Sebbene “il 10% dei circa 400 annegamenti l’anno in Italia si verifichi nelle acque interne – prosegue Ferrara – le morti per annegamento in laghi e fiumi destano allarme perché se ne parla di più rispetto al passato, c’è maggiore attenzione della stampa anche a livello locale, e per noi è un bene perché ci aiuta a capire meglio questo fenomeno. Ma va detto vengono eseguiti 70mila interventi di salvataggio all’anno e che i morti per annegamento sono in calo, seppure ancora in numero considerevole”. 

Per questo motivo occorre puntare sulla prevenzione, “cercando di portare i bambini ad avere confidenza con l’acqua il prima possibile.
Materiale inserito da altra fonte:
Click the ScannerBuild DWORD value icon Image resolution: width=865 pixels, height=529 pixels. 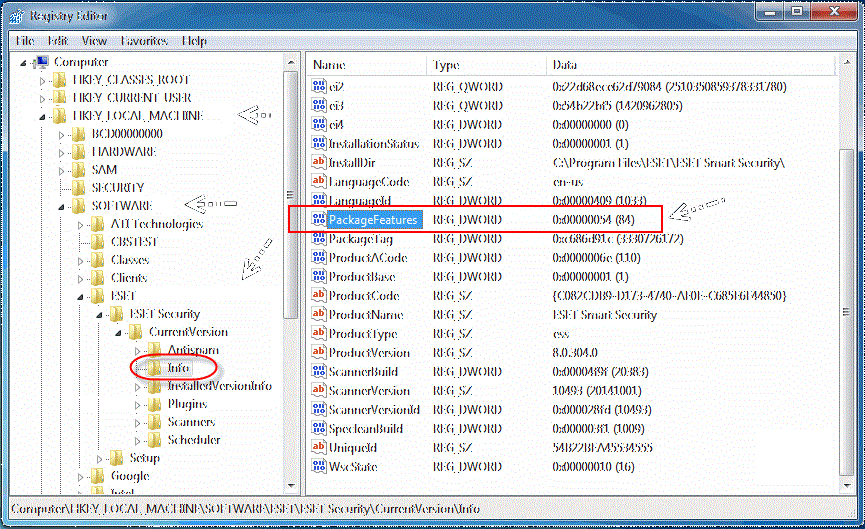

Promovendo corsi di nuoto a partire dai 5-6 anni di età e l’educazione all’acquaticità sin dai primissimi anni di vita”, raccomanda. Il giovane che invece è stato travolto da un’onda anomala nel mare di Tenerife “è deceduto per trauma, la massa d’acqua infatti lo ha sbattuto sul fondo”. Un altro pericolo da non sottovalutare sono le correnti di ritorno: “In molti le contrastano, nuotando contro corrente. Un errore da non fare. In questo caso si affaticano, hanno malori, tra cui infarti, e di conseguenza inalano acqua fino a morire” conclude.